Dikenleri sulamak
İyilikleri arttırmak, hayrı yaymakla mümkündür.
Her yere hayır götürmek,
Herkese hayırda bulunmak,
Her zaman hayırla olmak ve hayırda kalmak.
Hayırda aslolan beklentisizliktir, bunun adı
da ihlastır. İhlas insanı özgürleştirir, gözü arkada kalmaz muhlisin. Maldan,
dünyevi beklentilerden kurtulmaktır ihlas. Ancak böyle bir inançla hayırda
yarışılır, hayra koşulur, hayırla yaşanır.
Hayra koşanları bire yüz veren başaklara
benzetiriz. Bir hayırla bin bir hayra vesile olmak, binbir hayır kazanmak,
kazandığı hayırları yeniden hayra dönüştürmek.
Hayr/hıyar sözcüğü Arapça bir kavramdır.
Türkçe’deki karşılığı iyi, iyiliktir. Din dilinde ahirette ödüllendirilecek ‘iyilik’dir. İyilikte bulundukça
iyiliklerinin ahiretteki karşılığı da artar. Ancak ihlasta önde olanlar,
ahirette hayır sahibine verilecek karşılığı da “unuturlar”. Bu beklentisizlik
ahlakını en güzel sergileyenlerden biri de Rabiat’ul Adeviyye rahmetullahialeyhadır.
Ne güzel söylemişti:
Allah’ım!
Eğer Sana
cennet arzusuyla ibadet ediyorsam beni cennetine sokma, eğer Sana cehennem
korkusundan dolayı ibadet ediyorsam beni cehenneminde yak!
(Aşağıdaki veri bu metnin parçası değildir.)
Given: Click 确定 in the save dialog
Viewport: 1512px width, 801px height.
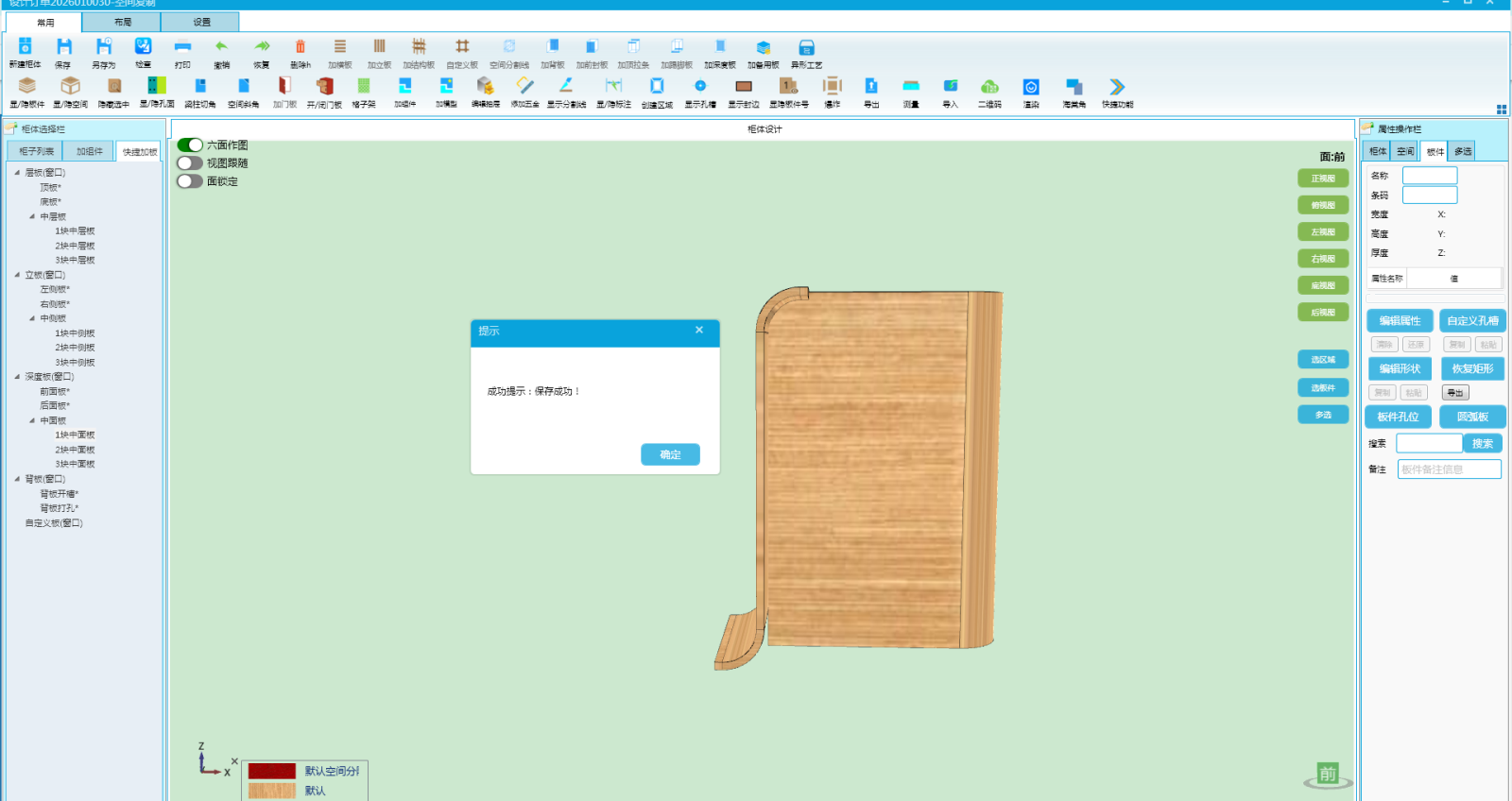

Ama eğer Sana Senin
hatırın için ibadet ediyorsam beni sonsuz Cemalinden/Güzelliğinden mahrum
eyleme!..
(Evet, bu
haykırış Hz. Rabia üzerine müstakil bir yazı yazmayı hakketti, inşaallah…)
İnsanların iyilik/hayır yaptıkları gibi şer/kötülük
yaptıkları da malum. Kötülükler birikince insanı karanlığa sevk eder. “Karanlık” belirsizliklerin adı olduğu
gibi zulmün de habercisidir. Bildiğiniz gibi zulümat olan karanlık ile
adaletsizlik olan zulüm aynı kökten gelmektedir: zulüm-zulümat…
Mevlana r. zulüm
hakkında son derece çarpıcı bir teşbihte bulunmuştur: dikenleri sulamak… Ağaçları bırakıp bunun yerine dikenleri sulayan
bir insan düşünün; ne büyük haksızlık!
Zulüm bütün insani özelliklerin düşmanıdır.
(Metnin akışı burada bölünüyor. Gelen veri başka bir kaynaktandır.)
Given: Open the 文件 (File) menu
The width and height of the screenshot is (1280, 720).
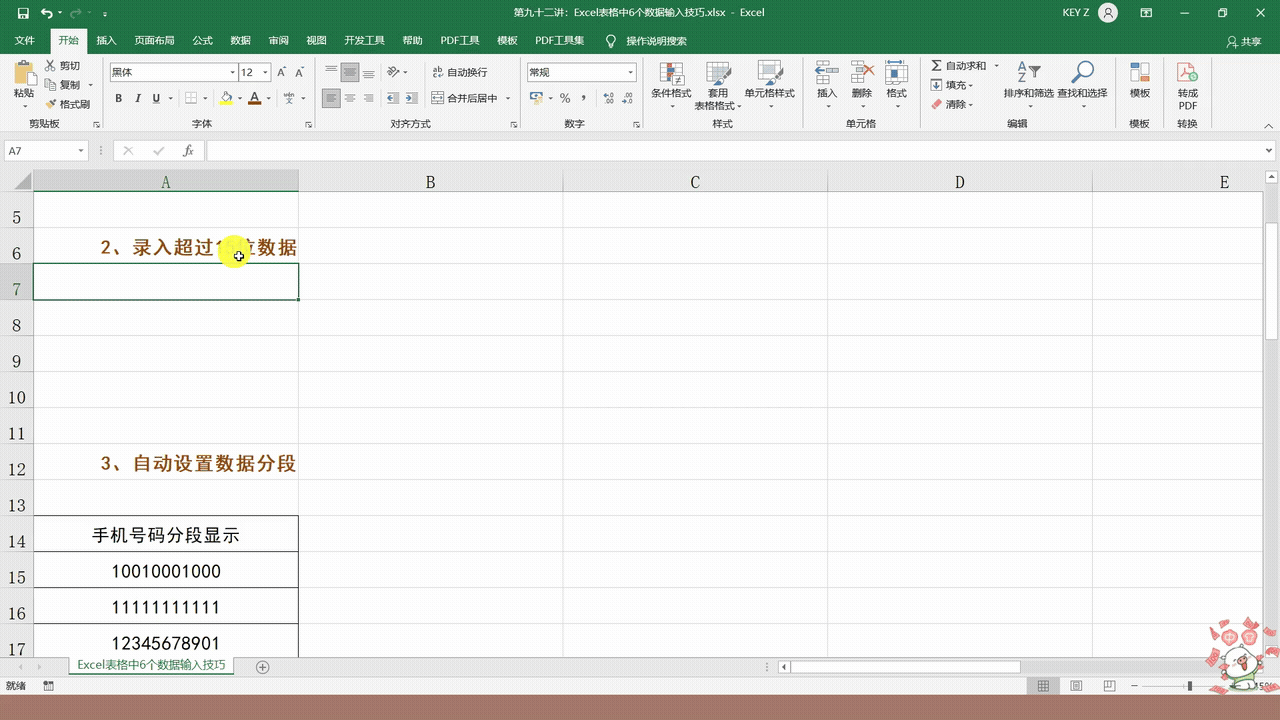Looking at the screenshot, I should [x=25, y=41].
Zalim olan insanın değer adına hiçbir
kabulü kalmaz. İnsanlığın binlerce yıllık tecrübesinden doğan bütün güzel
düşünceler, duygular ve bunlarla bezenen hayatlar bir zalim için hiçbir anlam
ifade etmez.
Elbette ki zulme karşı olduğu halde bazen
nefsine olduğu gibi insana ve doğaya da zulmeden insanlar olmuş ve olacaktır.
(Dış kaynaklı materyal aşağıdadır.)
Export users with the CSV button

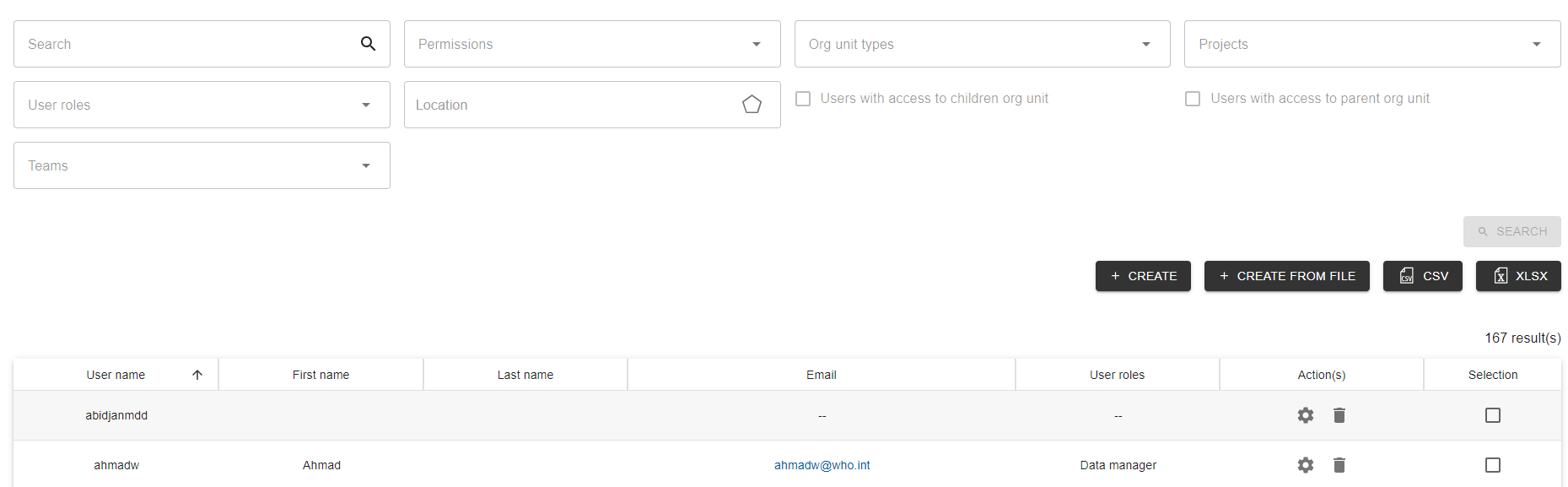[x=1422, y=276]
Bu insanlar hatalarını fark edip: biz her şeyden önce kendimize zulmettik,
dedikten sonra pişman olup bu yanlıştan dönebilirler: tevbe ve istiğfar.
Ancak zulmü hayatının merkezine koyanların
durumu bundan farklıdır. Zalim; kendisi için, kendi menfaatleri uğruna adaleti,
hakkaniyeti ayakları altına almaktan bir saniye dahi çekinmez. Bunlara Kur’an-ı
Mubin, “Hevahehu ilahehu”, yani “nefsini ilah edinenler” der. Tabi
oldukları yegâne merci arzularıdır. Bu arzularının meşruiyetini, makuliyetini
önemsemezler zalimler; arzuları yerine getiriliyorsa ötesini, berisi düşünmez
zalim.
Kimi zaman çocukların üzerine bombalar
yağdırırlar, kimi zaman da kadınları kirli arzularına kurban ederler. Hiçbir
insanın, hiçbir mekânın, hiçbir his ve değerin zalim için bir anlamı yoktur.
Anlayacağınız insanlıktan çıkmıştır zalim.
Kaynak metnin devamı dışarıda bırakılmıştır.